El Charcón Conflict Resolution Project
The El Charcón Conflict Resolution Process is moving slowly but surely.  The objective of the project is for the community to obtain skills, tools and knowledge to resolve conflicts within the community through group work and process to generate, transmit and orient the learning of others.  They will through this process create a community development plan, develop methods for joint evaluations of community work, and hopefully strengthen community unity.
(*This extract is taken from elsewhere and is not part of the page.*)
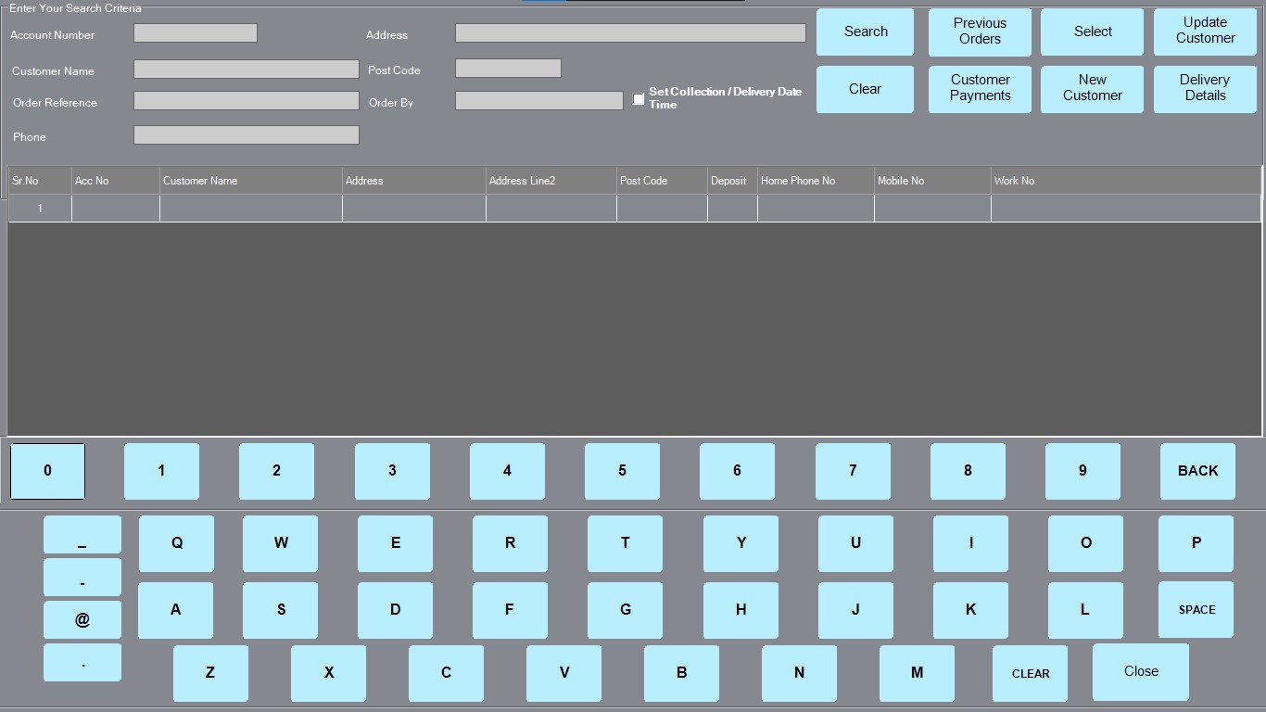
Task: Open Delivery Details
Action: [x=1204, y=88]
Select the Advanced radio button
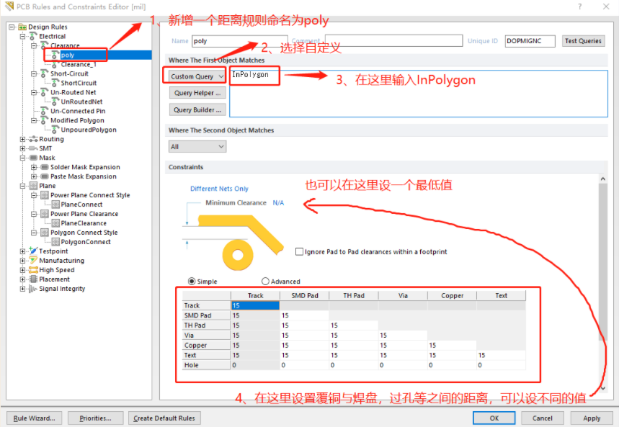Viewport: 619px width, 427px height. point(265,282)
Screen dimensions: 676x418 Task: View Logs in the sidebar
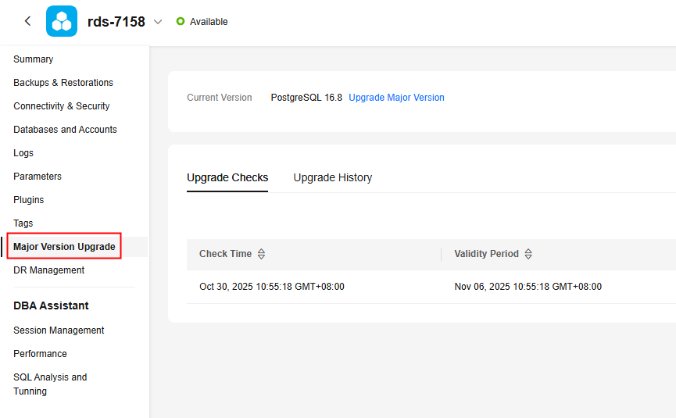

The project methodology and plans have been defined, and Sonia Menjivar has been named the facilitator of the project workshops.  Sonia is the co-leader of the Participation and Local Power (PPL) coordinator of CRIPDES Sur and CORDES.  The workshops will be held around:

 Basic concepts of what is a conflict and what generates it
Communication and Awareness
Leadership
Organizational environment and change
Tool Box
Analysis of the results of organization, causes
Global diagnosis of community organization
Conversion of diagnostic studies into action plans

 

Chilama Agriculture and Community Work Project
The Chilama Agriculture project is about to enter into its second phase: planting season.  The project began with the community coming together to work on a common project: fixing and building the road that leads into the community.  The community put together work groups where most all of the families from Chilama spent two days per week for several weeks hauling rocks, water, and sand from the river several hundred meters up the steep hill to fill in ditches the size of small cars.  The community was able to talk the Mayor’s Office into donating some bags of cement and loaning them heavy machinery for a day, but apart from that all of the progress on the road has been directly from the sweat of the community, and it is considerable.  From the top of the road for several hundred meters they have laid cobblestones, and made drainage tubes and ways over and around the streams that cut across the road, and completely wash it away in the rainy season.
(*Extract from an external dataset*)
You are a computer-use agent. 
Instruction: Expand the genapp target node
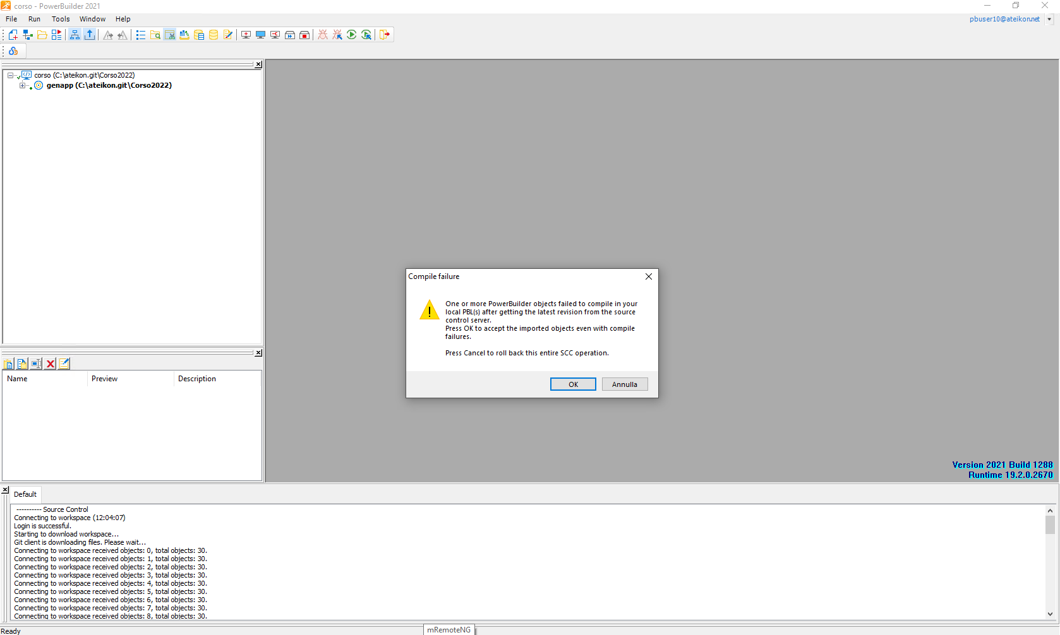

Now, as the rainy season approaches the community switches tasks, to preparing the land and buying agricultural input.  The project stipulated that every family who worked on the road would have access to material support for the planting season.  It turns out that this means 100% of the families of the community, 44 in all.  They have decided to use the available money to buy for each family one sack of fertilizer, as it is the most expensive material they need to grow corn and beans for the year.  They have enough money in the project for 43 sacks of fertilizer, so the community decided that each family would chip in 1 dollar to buy the last sack of fertilizer for the remaining family.  Now they are negotiating the purchase, with the help of CRIPDES Sur and CORDES technical staff, and preparing the land, as the rains are beginning.


Sistering Relationships

Omar has been accompanying the sistered communities in the region (Chilama and El Charcón) in their participation in the U.S.-El Salvador Sister Cities Strategic Planning Process.  Each community has held a general assembly to discuss the questions, together with CRIPDES Sur organizers and Sister Cities staff.

Political Advocacy and Mobilization
CRIPDES Sur has been coordinating closely with the Popular Resistance Movement October 12, MPR-12.  In this space, as part of a strong national social movement they participate in the creation of a collective analysis of the current reality of the country from the social, political and economic perspective, as well as the projection of actions and mobilizations.  One of the activities of the social movement has been the organization of a large march on May 1, to celebrate international worker’s day.  CRIPDES Sur was able to mobilize 6 busloads of people to participate in the massive march in San Salvador, along with students groups, the agricultural cooperative sector, health workers, pirated cd-dvd vendors, and others.  According to CRIPDES Sur coordinator Jesus Orantes, close to 100,000 people participated in the march, as when the leaders of the march had arrived in the central square where the march was to end, it still took another 40 minutes for the end of the march to leave the starting point all the way across the city.